Singapore Airlines does better without Tigerair

Courtesy Singapore Airlines

Singapore Airlines (SIA) reported 3Q (Oct-Dec 2017) operating profit of S$155 million (US$118 million), an increase of S$4 million or 2.6 per cent year-on-year. This adds up to a nine-month total of S$566 million compared to S$427 of the previous year, an increase of S$139 million or 32.6 per cent.

SIA can look forward a strong recovery for the full year, as the amount already exceeds last year’s S$386 million, which declined by S$99 million or 20.4 per cent.
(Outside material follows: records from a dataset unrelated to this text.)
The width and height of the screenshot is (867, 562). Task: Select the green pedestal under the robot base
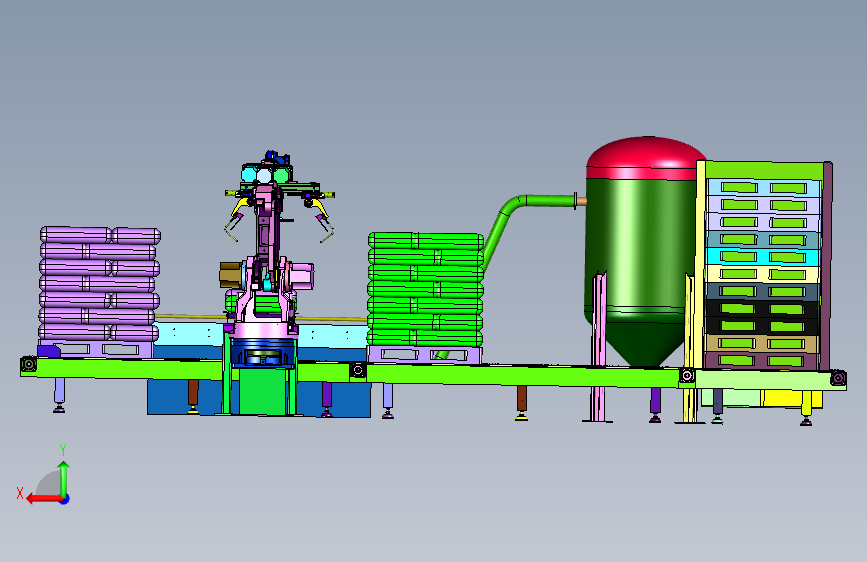(264, 392)
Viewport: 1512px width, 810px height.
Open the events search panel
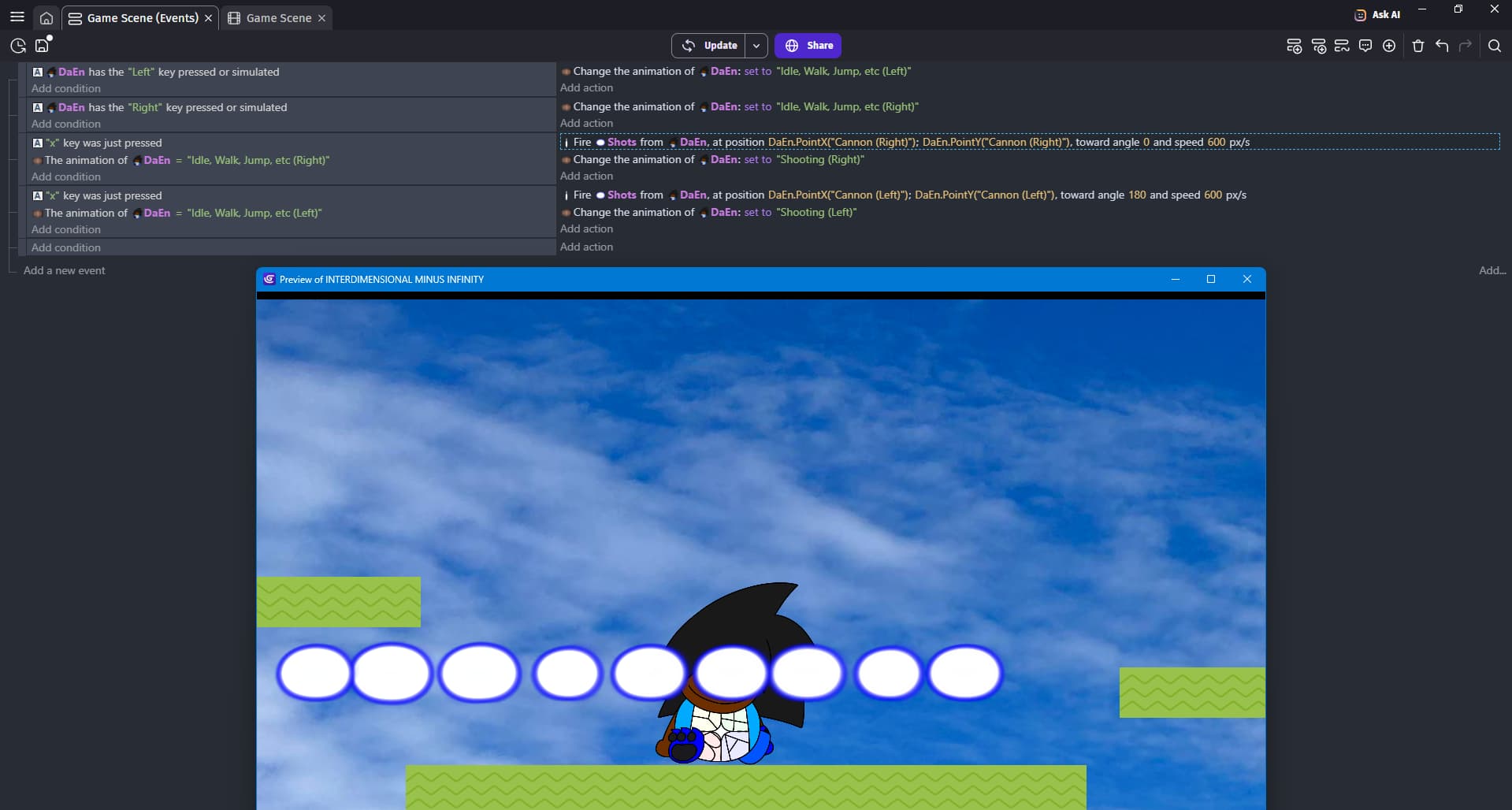tap(1494, 46)
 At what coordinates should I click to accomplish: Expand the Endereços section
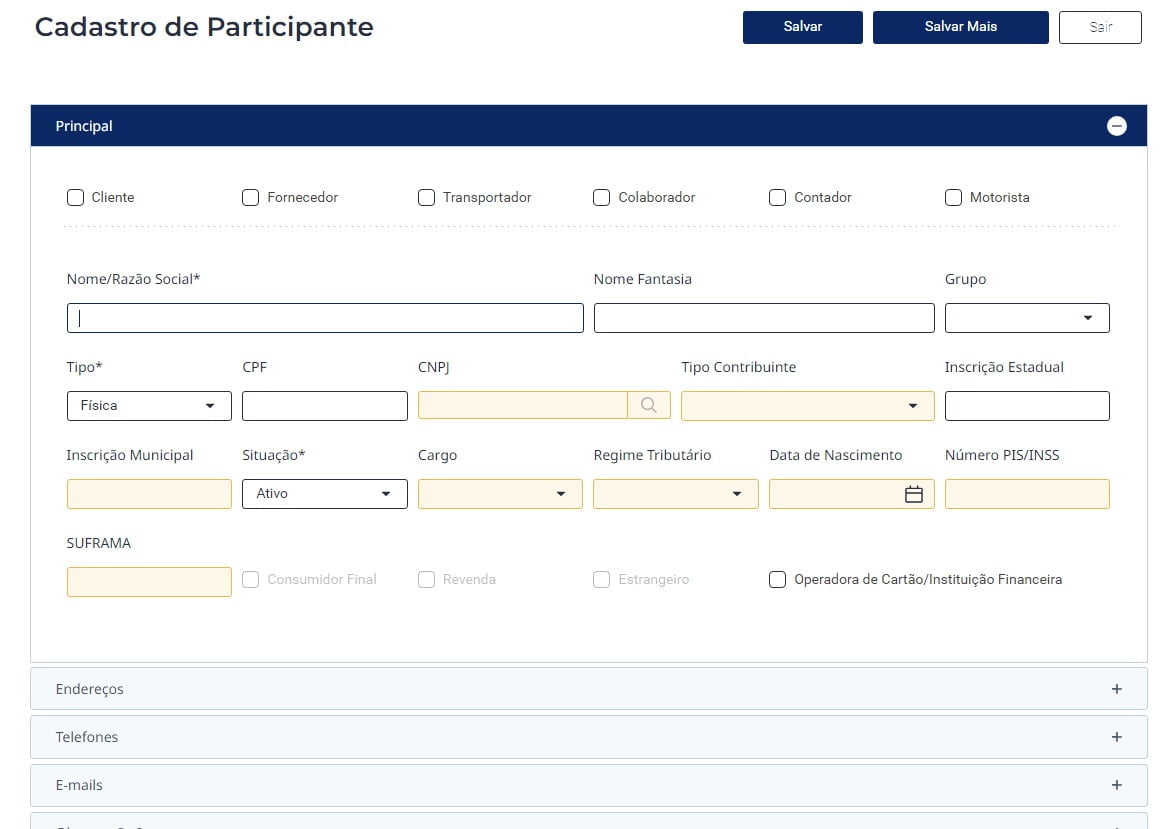click(x=1117, y=688)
Subsidiaries SilkAir and Scoot faced different fortune. Regional carrier SilkAir suffered a dip in operating profit of S$11 million or 36.7 per cent from S$30 million to S$19 million despite an increase in revenue and passenger carriage. Budget carrier Scoot on the other hand reported operating profit of S$43 million, an increase of S$25 million or 48.3 per cent, overtaking its sibling airline.

Courtesy Scoot

As a group (including SIA Cargo and SIA Engineering), 3Q operating profit was S$330 million – an increase of S$37 million or 12.6 per cent – in the absence of Tigerair, which incurred a S$79 million writedown of the its brand a year ago. This adds up to S$843 million for the nine months to December 2017, an increase of S$248 million or 41.7 per cent.

A challenge ahead would be rising fuel cost, which rose by S$86 million or 9.2 per cent in 3Q, fortunately cushioned by gains in hedging. SIA and SilkAir will face pressure on yields from more aggressive competition while Scoot without Tigerair may find opportunities in the low-cost trend for the longer haul and its appeal to millenials.